- Born: 4 February 1883 Basel, Switzerland
- Died: 21 January 1959 (aged 75) Basel, Switzerland
- Occupation: Writer

= Cécile Ines Loos =

Swiss writer (1883–1959)

Cécile Ines Loos (4 February 1883 – 21 January 1959) was a Swiss writer. She was born and died in Basel. She has been called "one of the most important recent rediscoveries in Swiss literature".

== Life ==
Cécile Ines Loos was born on 4 February 1883 in Basel, Switzerland. Her father was a German organist and her mother was from upper-class Basel society. Loos was their fifth child. Her mother died when she was aged two, and she was brought up by a friend of her mother's. Her father died shortly after, in 1887. Unfortunately her foster mother died in childbirth in 1892, and Loos was placed in a strict religious orphanage near Berne. Loos began writing poetry in the orphanage, which she left in 1900 to become a governess.
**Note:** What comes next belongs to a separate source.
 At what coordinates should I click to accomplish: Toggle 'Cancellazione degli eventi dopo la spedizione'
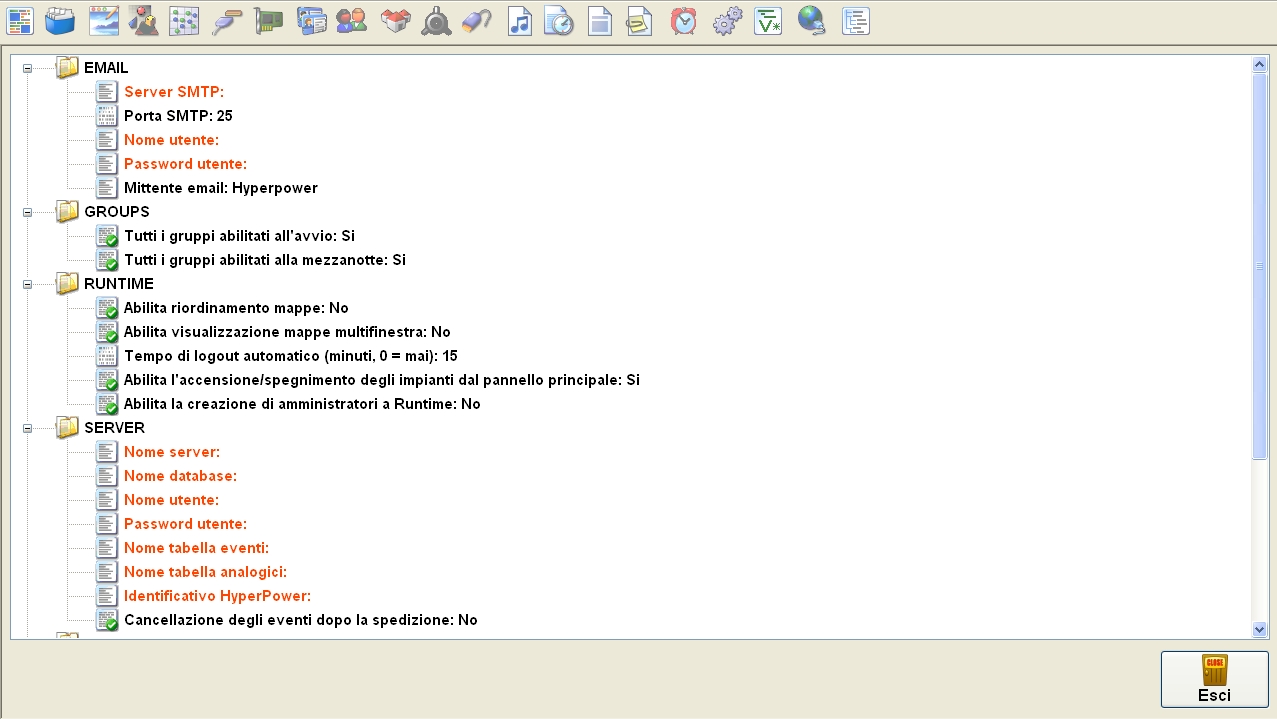pyautogui.click(x=300, y=620)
She worked in Switzerland and England, before in August 1911 giving birth to an illegitimate son in Milan. Her son spent his childhood in foster care and orphanages, as Loos lacked the means to support them both.

Loos returned to Basel in 1921, where she worked did waitressing and secretarial work, and worked in a library. She studied astrology and religion, and in 1929 published her first novel, Matka Boska in Germany. The book tells the story of a poor Polish peasant and her illegitimate daughter. Matka Boska and Loos's second novel Die Rätsel der Turandot were both commercially successful, but less so her later works, after she lost her German publisher. She lived the rest of her life in poverty, but continued to write, and some consider two novels from this period her finest work, Hinter dem Mond (Behind the Moon) and Der Tod und das Püppchen (Death and the doll).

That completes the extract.